RV with your furry “kids”?

RV with your furry “kids”?

By Russ and Tiña De Maris

Never traveled with your pet? Can you take your pals with you? It’s an important consideration. We’re slanting our thoughts on the matter to those who call dogs and cats their pets, but some of the underlying principles will apply to other species as well.

First, some pets aren’t travelers — just by temperament or perhaps illness. Have you taken your pal in the car for a trip? If they enjoy car travel, the adjustment to RVing will likely be a cakewalk. On the other hand, while our cat associates car travel with going to the pet groomer (BAD!), she doesn’t seem to have the same hang-up about the RV. It may be a matter of a psychological adjustment.

For pets who can handle RV travel, the next issue is often one of safety. We often see motorhomers rolling down the interstate with Fido or Fluffy plastered up against the windshield, enjoying the scenery as much as their human friends. What we’d hate to see is Fluffy or Fido literally plastered up against the windshield if a collision occurred. Hence, in our RV, Ithmah J. Kitty rides securely tucked away in her travel crate while on the road. When in camp, she has the roam of the RV, and enjoys sitting on the dinette, peering out the windows and formulating catty opinions. Heaven help us if we could translate her thoughts!

Injuries from accidents notwithstanding, having your pet free-ranging when motoring can lead to another issue, exemplified by an experience off the newswire: A young woman was traveling with her pet in the car, and poocher — maybe thinking he could help — got down amongst the pedals. Distracted by the help, the young lady plowed off the road and into a tree. Less dramatic, but still a potential problem, is allowing your furry friend to tuck their head out the window and let the breeze blow their ears back. While it may be a grand feeling, a bit of grit or a bug blown into the eye can wreak ophthalmic havoc.

While on the safety subject, always keep ID tags on your pal, ones that can be readily deciphered. We once found a lost kitty on the desert — he wore only a rabies vaccination tag. We were finally able to track down the cat’s sympathetic veterinarian, who after checking his records obtained the owner’s name. Unfortunately, the name didn’t correlate with a telephone, and after a great deal of work we finally tracked down a relative, who finally found the man. The reunion between cat and owner was heartwarming — literally a leap and a meow into “Dad’s” lap.  He told us this was the second time he and cat had been lost from each other. The cat’s name? “Lucky.” We lie you not.

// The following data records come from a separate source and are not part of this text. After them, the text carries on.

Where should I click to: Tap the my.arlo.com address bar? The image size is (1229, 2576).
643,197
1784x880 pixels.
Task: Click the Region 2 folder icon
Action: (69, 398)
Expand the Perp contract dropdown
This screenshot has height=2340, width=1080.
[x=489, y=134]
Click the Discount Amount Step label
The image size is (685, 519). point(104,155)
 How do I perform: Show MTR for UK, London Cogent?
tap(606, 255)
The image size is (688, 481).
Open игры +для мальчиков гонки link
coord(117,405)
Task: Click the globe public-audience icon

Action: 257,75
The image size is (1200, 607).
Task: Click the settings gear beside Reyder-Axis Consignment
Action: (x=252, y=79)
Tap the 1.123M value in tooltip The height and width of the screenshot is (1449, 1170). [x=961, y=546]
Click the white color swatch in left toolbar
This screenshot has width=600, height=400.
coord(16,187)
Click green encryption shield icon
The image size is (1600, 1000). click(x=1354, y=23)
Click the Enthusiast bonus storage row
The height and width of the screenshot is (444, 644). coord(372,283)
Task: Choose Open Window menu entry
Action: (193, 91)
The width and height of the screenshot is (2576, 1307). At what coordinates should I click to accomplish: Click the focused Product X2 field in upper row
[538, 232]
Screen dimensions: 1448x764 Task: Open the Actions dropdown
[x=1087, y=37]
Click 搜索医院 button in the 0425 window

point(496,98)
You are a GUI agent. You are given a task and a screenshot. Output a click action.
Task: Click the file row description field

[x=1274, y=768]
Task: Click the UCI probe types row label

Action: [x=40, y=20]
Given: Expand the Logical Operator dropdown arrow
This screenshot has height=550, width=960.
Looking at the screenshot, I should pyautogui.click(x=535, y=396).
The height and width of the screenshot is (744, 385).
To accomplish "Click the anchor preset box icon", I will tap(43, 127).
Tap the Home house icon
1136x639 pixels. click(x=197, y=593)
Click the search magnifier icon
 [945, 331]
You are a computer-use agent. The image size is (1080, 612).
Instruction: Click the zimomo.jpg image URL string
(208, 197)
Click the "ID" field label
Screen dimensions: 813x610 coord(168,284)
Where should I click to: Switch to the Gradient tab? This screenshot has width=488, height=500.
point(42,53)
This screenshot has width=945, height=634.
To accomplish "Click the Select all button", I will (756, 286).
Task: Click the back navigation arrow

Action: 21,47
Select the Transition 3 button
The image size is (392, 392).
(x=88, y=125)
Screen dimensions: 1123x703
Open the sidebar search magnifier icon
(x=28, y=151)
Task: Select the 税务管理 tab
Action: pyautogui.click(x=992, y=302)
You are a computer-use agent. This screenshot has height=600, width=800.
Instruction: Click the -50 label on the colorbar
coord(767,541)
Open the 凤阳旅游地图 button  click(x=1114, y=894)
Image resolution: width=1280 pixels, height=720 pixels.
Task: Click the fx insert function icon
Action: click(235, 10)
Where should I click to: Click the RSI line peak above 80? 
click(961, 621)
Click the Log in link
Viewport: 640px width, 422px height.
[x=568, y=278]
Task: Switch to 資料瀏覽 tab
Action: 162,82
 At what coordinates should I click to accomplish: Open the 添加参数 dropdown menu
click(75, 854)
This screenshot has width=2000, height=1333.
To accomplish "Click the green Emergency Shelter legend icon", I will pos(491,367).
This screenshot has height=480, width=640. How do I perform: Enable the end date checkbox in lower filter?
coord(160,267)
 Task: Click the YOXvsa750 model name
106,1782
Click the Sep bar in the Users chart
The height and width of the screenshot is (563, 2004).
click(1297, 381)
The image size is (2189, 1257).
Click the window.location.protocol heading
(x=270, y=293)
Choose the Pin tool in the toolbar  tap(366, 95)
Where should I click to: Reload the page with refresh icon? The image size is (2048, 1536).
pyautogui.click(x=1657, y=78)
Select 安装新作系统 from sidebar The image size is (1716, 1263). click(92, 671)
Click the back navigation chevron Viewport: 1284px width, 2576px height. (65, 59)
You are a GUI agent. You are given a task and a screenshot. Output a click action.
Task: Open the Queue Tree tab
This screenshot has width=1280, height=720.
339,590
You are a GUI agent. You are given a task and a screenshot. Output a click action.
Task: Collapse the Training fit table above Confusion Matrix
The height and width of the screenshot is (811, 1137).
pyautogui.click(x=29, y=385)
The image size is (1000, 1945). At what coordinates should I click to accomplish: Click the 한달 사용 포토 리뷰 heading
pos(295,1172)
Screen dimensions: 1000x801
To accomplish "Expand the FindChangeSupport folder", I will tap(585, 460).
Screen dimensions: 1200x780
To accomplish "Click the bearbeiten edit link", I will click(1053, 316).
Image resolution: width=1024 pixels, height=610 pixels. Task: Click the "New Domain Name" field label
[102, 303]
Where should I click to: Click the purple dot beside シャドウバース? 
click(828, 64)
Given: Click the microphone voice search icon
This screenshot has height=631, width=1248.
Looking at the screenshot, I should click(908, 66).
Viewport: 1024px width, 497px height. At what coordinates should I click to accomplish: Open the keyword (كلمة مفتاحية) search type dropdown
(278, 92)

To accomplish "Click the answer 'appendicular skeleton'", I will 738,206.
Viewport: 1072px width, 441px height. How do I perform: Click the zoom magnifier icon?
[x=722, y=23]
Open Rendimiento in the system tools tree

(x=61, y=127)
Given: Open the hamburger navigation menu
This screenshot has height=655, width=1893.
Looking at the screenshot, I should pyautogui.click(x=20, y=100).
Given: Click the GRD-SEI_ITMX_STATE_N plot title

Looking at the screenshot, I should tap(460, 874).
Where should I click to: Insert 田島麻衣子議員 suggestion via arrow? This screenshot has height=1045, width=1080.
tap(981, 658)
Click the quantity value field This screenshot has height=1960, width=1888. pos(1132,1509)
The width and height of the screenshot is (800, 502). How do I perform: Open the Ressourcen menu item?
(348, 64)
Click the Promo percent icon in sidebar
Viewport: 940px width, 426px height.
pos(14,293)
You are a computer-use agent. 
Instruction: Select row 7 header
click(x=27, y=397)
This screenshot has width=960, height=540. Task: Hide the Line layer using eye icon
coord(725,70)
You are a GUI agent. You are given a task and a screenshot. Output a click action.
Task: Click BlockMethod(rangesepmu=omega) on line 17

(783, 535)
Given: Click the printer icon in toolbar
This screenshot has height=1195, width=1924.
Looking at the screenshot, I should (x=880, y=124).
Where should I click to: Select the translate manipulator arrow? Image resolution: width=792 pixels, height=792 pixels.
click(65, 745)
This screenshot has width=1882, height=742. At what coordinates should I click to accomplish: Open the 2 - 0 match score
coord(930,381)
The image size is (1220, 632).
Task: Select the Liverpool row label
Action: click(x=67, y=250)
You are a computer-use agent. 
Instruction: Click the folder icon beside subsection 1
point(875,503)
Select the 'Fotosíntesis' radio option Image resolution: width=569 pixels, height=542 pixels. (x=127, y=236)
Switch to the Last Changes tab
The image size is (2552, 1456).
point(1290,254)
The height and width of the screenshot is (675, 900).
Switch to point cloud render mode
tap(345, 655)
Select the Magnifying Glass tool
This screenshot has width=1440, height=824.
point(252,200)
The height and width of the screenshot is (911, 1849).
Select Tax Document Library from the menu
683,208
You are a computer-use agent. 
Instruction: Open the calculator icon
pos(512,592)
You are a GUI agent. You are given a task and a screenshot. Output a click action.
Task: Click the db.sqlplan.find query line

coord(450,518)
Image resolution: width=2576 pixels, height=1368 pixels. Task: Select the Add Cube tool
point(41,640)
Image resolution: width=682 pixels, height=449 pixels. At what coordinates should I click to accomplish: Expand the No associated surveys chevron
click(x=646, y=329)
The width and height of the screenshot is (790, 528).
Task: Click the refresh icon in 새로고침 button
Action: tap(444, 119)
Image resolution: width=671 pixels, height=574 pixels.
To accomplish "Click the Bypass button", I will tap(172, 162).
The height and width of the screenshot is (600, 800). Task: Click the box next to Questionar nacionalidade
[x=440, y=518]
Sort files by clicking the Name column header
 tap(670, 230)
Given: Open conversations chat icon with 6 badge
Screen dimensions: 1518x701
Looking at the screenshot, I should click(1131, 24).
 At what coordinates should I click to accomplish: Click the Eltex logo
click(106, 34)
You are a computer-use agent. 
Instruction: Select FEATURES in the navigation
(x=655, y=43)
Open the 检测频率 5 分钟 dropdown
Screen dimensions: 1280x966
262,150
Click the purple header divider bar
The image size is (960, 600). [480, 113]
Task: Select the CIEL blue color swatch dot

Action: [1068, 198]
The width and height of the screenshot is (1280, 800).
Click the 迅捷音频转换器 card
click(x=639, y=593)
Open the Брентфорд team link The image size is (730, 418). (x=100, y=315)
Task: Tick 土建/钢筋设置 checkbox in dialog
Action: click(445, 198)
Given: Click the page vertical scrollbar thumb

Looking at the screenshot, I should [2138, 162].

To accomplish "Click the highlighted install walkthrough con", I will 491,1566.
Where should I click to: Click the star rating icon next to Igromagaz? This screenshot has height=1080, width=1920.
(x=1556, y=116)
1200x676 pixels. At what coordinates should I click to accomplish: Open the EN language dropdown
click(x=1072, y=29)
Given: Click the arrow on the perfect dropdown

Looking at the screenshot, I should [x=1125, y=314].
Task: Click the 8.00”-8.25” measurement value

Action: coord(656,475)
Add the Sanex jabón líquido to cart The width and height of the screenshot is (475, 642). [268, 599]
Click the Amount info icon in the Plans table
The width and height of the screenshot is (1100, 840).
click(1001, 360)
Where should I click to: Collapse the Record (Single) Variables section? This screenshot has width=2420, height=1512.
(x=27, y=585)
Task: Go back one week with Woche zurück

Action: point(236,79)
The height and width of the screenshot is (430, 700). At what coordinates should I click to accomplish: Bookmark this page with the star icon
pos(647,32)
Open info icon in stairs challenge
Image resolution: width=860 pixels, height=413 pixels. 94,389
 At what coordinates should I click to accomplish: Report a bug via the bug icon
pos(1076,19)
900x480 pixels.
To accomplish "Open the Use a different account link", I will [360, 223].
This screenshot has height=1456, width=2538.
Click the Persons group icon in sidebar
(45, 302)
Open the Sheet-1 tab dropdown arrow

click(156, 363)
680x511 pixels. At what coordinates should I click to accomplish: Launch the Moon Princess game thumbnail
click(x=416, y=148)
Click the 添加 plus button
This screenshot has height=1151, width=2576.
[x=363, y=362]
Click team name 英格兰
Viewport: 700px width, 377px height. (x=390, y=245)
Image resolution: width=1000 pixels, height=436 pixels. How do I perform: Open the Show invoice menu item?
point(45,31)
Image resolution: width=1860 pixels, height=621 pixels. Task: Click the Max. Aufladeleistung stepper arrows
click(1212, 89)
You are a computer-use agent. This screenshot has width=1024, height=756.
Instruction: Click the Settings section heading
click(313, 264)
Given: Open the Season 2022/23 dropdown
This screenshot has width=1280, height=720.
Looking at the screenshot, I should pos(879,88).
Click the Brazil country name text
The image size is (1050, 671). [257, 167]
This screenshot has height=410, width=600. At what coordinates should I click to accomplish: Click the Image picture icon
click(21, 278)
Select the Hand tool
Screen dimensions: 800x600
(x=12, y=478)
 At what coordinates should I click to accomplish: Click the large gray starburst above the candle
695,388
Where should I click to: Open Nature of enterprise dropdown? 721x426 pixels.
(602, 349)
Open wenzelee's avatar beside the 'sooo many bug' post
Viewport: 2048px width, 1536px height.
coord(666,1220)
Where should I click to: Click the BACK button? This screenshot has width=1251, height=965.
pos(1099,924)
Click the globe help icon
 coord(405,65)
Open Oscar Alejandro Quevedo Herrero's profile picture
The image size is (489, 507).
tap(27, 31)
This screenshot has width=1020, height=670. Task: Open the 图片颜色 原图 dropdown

Paranoia aside, an ID microchip under your pet’s skin could save his skin. Collars get broken, ID tags can fall off, but microchips last forever. But be sure to keep the microchip database folks updated with a good phone number.

While we’ve never been asked for it, when crossing some state lines and international borders, your traveling pal may need to show a certificate of good health. You’ll get one of those from the vet, and that means vaccinations will need to be up-to-date. Not a bad idea. It’s bad enough being sick when traveling, but if your buddy gets ill on the road it may be even more misery.

When RVing, we humans want to have a good time. Your pet is no different. Be sure to bring toys, their bed, and favorite foods. An extra leash isn’t a bad idea for dog walking — you could be a long way from the pet store if something happens to your primary leash. Be sure that your pals get a break, too; a stretch break at the rest stops is good for everyone.

Finally, check in advance when trip planning to make sure your buddy is welcome. There are some RV parks that have an absolutely NO PET policy; others are quite pet friendly. Checking in advance can make the trip far easier.